== GIVEN ENTRIES

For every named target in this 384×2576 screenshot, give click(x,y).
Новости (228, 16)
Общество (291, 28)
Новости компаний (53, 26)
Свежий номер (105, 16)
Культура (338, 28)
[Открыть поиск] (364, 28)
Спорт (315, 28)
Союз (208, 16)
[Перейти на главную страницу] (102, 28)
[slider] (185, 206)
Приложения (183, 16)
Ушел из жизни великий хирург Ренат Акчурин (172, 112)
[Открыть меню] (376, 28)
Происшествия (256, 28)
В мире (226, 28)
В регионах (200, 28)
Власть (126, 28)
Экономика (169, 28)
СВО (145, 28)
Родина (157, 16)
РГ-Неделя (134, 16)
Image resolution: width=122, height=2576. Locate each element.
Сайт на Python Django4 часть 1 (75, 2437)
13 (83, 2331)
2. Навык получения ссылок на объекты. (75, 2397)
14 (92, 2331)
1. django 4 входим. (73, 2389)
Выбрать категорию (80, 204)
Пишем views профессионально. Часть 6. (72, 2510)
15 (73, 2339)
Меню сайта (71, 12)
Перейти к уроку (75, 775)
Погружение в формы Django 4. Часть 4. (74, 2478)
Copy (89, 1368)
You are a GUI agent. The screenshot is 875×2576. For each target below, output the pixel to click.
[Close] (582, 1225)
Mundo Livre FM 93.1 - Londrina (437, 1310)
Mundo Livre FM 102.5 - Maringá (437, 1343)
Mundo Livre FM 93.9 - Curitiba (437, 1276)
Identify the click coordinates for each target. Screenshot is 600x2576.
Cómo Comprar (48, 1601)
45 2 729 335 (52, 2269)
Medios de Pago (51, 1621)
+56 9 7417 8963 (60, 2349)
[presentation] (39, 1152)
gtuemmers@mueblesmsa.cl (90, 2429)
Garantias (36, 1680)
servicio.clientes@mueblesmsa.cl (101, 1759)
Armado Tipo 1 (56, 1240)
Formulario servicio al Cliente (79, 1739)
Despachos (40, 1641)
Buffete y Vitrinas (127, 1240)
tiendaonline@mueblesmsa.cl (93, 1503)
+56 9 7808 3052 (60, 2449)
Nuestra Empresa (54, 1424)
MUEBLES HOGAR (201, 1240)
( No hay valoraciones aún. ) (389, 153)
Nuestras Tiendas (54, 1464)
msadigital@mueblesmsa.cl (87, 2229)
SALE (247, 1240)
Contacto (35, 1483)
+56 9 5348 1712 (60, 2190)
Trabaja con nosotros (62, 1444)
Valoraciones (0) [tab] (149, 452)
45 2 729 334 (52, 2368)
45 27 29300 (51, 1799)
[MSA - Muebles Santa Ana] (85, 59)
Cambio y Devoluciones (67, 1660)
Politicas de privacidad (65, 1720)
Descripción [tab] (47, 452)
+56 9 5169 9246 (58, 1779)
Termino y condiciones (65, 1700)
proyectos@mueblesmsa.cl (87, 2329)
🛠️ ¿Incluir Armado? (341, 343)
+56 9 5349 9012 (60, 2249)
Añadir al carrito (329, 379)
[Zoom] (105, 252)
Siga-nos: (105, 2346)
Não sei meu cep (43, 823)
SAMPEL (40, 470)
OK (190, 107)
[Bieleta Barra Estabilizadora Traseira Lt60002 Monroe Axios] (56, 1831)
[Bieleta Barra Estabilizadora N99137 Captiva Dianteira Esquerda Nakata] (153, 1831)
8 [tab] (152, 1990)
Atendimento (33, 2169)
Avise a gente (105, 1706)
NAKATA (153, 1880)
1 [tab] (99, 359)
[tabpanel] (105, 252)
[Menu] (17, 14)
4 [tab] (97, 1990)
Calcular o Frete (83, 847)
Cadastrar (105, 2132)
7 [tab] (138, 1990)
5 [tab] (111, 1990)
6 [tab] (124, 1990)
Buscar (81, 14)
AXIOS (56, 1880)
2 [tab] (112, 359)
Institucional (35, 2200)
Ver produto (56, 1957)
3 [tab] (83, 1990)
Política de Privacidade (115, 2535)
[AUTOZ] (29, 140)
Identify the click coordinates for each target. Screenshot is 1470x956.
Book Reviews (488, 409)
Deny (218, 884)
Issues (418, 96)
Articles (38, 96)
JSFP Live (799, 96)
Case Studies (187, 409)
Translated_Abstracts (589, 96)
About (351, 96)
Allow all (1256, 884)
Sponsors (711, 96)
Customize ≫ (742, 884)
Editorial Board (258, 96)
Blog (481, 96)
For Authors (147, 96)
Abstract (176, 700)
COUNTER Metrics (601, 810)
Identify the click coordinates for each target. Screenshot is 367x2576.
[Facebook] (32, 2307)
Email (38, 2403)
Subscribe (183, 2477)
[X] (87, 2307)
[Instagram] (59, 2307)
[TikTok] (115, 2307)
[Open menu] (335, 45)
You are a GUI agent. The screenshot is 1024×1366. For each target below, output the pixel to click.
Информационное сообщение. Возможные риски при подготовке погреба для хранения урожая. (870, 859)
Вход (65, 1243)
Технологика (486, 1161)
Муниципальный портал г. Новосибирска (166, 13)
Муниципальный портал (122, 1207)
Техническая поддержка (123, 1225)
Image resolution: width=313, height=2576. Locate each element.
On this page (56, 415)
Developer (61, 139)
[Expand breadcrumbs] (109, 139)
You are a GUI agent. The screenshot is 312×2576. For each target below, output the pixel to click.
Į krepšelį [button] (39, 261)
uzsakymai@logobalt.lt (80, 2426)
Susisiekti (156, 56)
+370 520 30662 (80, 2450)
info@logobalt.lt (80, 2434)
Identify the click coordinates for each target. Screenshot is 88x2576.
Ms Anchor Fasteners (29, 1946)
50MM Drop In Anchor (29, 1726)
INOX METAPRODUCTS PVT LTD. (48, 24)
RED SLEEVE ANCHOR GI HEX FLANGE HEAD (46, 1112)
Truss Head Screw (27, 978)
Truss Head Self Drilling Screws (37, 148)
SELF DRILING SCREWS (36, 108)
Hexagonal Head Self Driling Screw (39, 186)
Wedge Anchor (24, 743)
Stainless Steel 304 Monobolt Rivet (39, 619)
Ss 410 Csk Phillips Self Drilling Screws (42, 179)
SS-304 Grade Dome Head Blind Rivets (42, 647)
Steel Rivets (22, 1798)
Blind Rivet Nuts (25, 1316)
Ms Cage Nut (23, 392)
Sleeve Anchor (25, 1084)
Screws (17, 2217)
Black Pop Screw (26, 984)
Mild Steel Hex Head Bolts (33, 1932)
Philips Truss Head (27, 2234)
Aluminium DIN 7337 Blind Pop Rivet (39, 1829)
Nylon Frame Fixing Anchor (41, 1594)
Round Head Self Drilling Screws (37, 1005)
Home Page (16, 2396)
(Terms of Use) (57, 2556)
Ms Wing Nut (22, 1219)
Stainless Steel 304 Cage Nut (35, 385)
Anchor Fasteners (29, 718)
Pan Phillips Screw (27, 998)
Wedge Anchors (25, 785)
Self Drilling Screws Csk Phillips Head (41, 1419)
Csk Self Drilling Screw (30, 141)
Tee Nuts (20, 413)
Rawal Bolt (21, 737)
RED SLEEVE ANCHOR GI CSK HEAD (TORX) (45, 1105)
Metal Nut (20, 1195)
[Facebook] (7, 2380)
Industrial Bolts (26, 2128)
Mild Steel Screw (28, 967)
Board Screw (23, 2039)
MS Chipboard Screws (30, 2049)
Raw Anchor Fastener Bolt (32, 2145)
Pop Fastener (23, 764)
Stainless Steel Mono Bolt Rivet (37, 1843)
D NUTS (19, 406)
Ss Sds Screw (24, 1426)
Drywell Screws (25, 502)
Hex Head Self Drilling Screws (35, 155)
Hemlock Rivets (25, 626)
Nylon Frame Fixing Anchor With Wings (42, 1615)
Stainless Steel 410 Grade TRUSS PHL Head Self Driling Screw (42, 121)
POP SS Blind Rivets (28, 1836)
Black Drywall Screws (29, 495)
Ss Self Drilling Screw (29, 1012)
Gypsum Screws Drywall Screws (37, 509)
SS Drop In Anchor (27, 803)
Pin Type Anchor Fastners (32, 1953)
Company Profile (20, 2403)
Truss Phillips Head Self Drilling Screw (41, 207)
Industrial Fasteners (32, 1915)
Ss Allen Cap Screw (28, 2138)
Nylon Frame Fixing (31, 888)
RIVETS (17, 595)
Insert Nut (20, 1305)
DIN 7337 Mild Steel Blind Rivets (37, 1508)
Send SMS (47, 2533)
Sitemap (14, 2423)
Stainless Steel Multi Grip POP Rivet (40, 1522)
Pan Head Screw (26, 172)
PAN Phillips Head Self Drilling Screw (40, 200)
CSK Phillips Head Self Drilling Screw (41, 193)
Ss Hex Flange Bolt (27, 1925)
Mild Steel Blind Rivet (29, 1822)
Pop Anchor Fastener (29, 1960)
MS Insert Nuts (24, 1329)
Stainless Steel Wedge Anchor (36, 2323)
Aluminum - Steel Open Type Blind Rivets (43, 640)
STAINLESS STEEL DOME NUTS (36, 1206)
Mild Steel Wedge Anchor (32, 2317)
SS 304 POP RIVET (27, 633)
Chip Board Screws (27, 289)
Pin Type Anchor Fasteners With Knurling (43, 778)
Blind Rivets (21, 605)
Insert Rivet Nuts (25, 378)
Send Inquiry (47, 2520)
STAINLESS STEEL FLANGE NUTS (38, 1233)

====

_EXERCISE GOAL_
For the listing above, print only the lines starting at the line containing "45 2 729 334 (52, 2368)" and ending at the line containing "proyectos@mueblesmsa.cl (87, 2329)", exactly, both included.

_YOUR RESPONSE_
45 2 729 334 (52, 2368)
45 27 29300 (51, 1799)
[MSA - Muebles Santa Ana] (85, 59)
Cambio y Devoluciones (67, 1660)
Politicas de privacidad (65, 1720)
Descripción [tab] (47, 452)
+56 9 5169 9246 (58, 1779)
Termino y condiciones (65, 1700)
proyectos@mueblesmsa.cl (87, 2329)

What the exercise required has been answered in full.